• [Source text]
begin
How Avowed's QA team stomped out bugs by working inside the design tools -

Obsidian Entertainment’s Avowed is a major technical achievement for the fabled role-playing game studio. Though the company has experience with 3D action RPGs like Fallout New Vegas and The Outer Worlds, Avowed brings the fantasy world of the company’s isometric Pillars of Eternity series to a massive 3D world. Like its predecessors, Avowed allows players to make a dizzying number of decision in gameplay and dialogue that all intersect and shape their journey. Combine those branching choices with the game’s advancements in first-person combat and animation, and you have an exceptionally complex game at risk of launching with a distressing number of bugs.

But that didn’t happen. Avowed launched to critical acclaim, with some critics noting the game isn’t as “glitchy” as many of Obsidian’s beloved older titles. The studio’s reputation for buggy games was so noteworthy that at the 2025 Game Developers Conference, Obsidian QA lead David Benefield briefly mentioned it in his presentation on Obsidian’s improvements to its QA workflow.

What are those improvements? According to Benefield, Obsidian has spent the last decade (since the release of 2016’s Tyranny) restructuring its QA department to work more closely with the rest of the studio. QA testers became QA analysts, and instead of only running tests on builds of games like Avowed, the QA team began working with designers of all stripes to review their work in Obsidian’s narrative tool and Unreal Engine, spotting bugs before anyone hit the “commit” button.
end
• [Provided data]
begin
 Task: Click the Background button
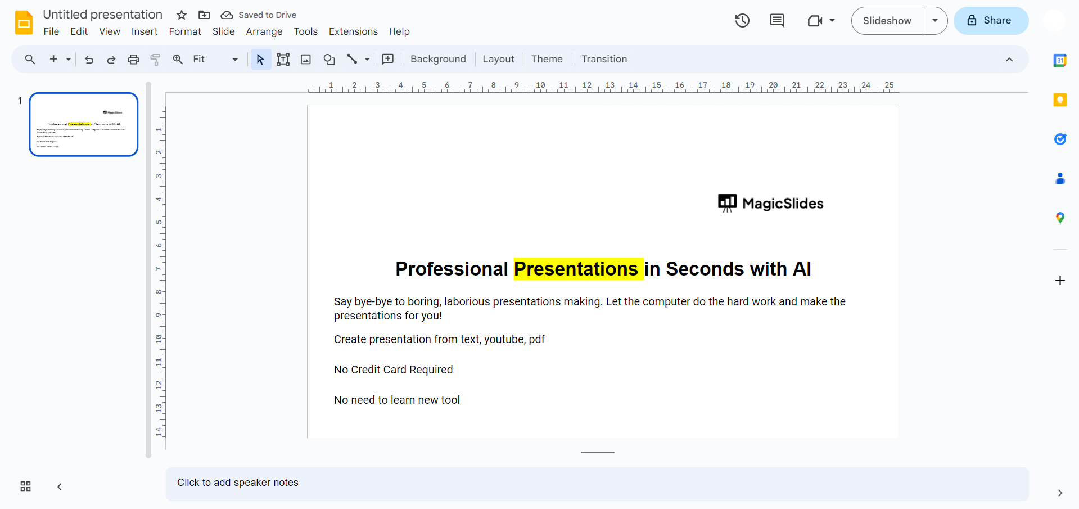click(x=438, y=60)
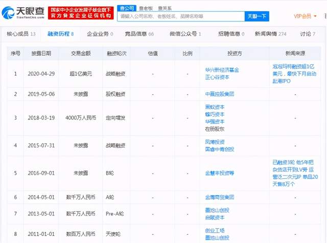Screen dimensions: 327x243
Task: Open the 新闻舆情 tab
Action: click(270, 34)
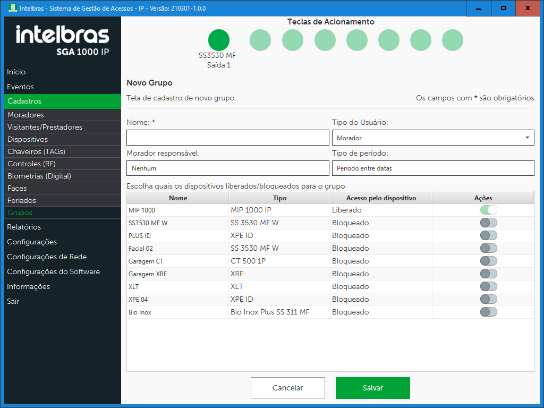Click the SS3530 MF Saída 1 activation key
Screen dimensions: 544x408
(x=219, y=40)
end
• [Requirements]
**a.** Using the Avowed QA article, explain in one to three sentences why Avowed was at risk of launching with a distressing number of bugs.
**b.** According to the Avowed QA article, since the release of which game has Obsidian been restructuring its QA department?
**c.** Rewrite the Avowed QA article beginning at the words "How Avowed's QA" and stopping after "number of bugs.". Swap "isometric" for "top-down".

• [Answers per task]
**a.** Avowed lets players make a huge number of decisions in gameplay and dialogue that intersect and shape their journey. It also advances first-person combat and animation. Together these made it an exceptionally complex game.

**b.** Since the release of Tyranny in 2016.

**c.**
How Avowed's QA team stomped out bugs by working inside the design tools -

Obsidian Entertainment’s Avowed is a major technical achievement for the fabled role-playing game studio. Though the company has experience with 3D action RPGs like Fallout New Vegas and The Outer Worlds, Avowed brings the fantasy world of the company’s top-down Pillars of Eternity series to a massive 3D world. Like its predecessors, Avowed allows players to make a dizzying number of decision in gameplay and dialogue that all intersect and shape their journey. Combine those branching choices with the game’s advancements in first-person combat and animation, and you have an exceptionally complex game at risk of launching with a distressing number of bugs.